Hi John, I thought I had fixed this, but I guess it was just for the 1D case. I am assuming I just need a special condition for rotation from 2D to 3D. I will look in to it.

Thanks, Jeff

jheylmun commented 2 years ago

Alright, I limited the axis which the rotation is about, so it should only be rotating around the z axis. Based on the tutorial case it looks like it should be correct now. Does the fix help you cases as well?

johng12 commented 2 years ago

Hi Jeff,

Sorry it's taken me so long to get back to you on this. I am testing out the updated 'rotateFields' utility, but I'm still running into some issues. The figures below show pressure contours (1) immediately after mapping from a 1D-axisymmetric case, but prior to taking any time steps, and (2) a few time steps after the start of the simulation. Note the odd behavior at the center of the charge.

pContour_mapped_0 22ms pContour_mapped_0 23ms

I saw in the User Guide, that you recommend mapping the e field for multiphase simulations, so I thought that might be my issue. However, adding the e field to the -additionalFields list resulted in the following error message:


Calulating map and rotation tensors [100] [100] [100] --> FOAM FATAL ERROR: [100] Unknown patch type for patch outlet for e Perhaps the library is missing? include the necessary library with 'libs ("lib*.so")' in the controlDict


If I go into the e file, the patch type is listed as gradientEnergy:


outlet
{
    type            gradientEnergy;
    gradient        uniform 0;
    value           uniform 206730.612245;
}

Any thoughts?

Thanks, John

jheylmun commented 2 years ago

Hey John, I haven't updated the user guide since the improvements to rotate fields were made, mostly because I wanted to make sure it was all working first, I will be updating it once all of this has been straightened out though.
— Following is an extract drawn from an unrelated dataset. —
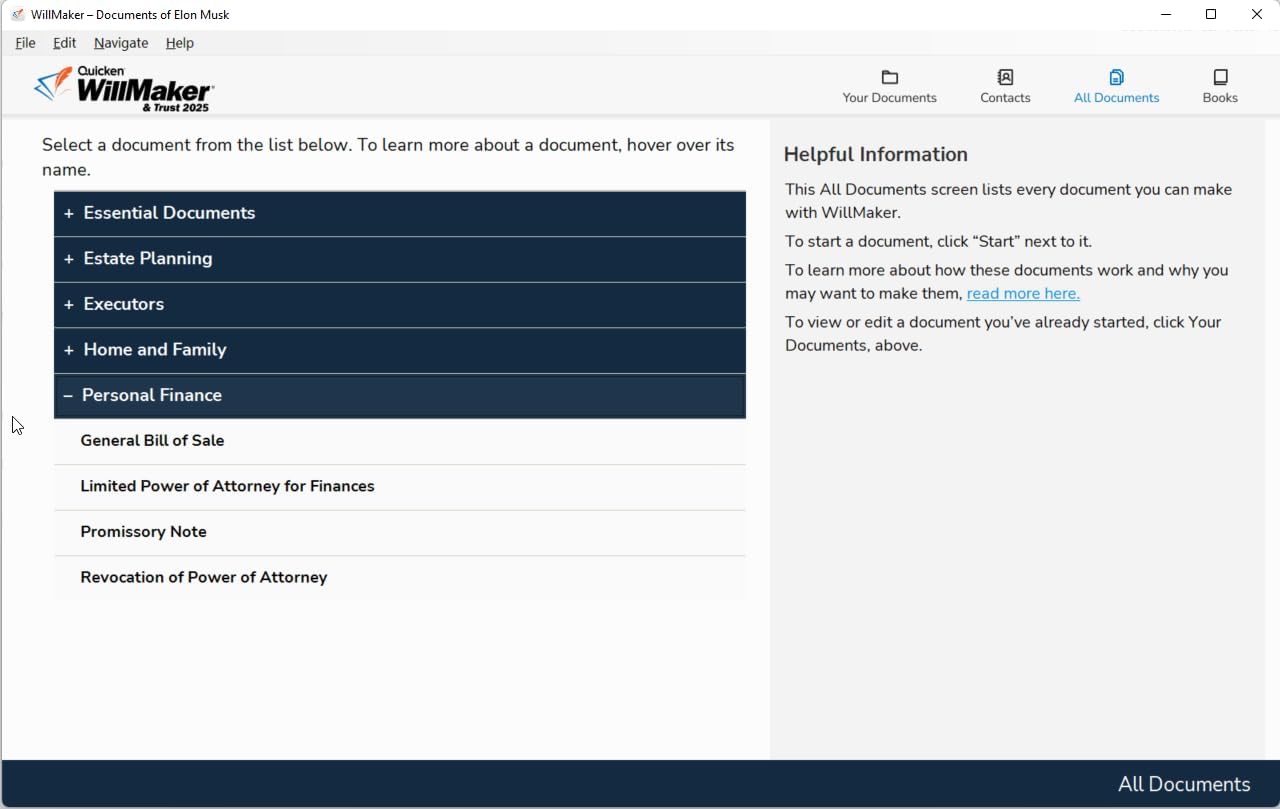Select General Bill of Sale document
I have made some significant improvements to how the energy is initialize though so you shouldn't need to map the "e" field any more. If you do want to map "e" though, in the controlDict, add the line

libs ("libblastThermodynamics.so");

it will include the additional boundary condition types that are used for "e".

I would recommend using the mappedBuilding3D case as a template. The option "-uniform" may be what is missing since that is responsible for handling the detonation points (aka not re-activating the original detonation point).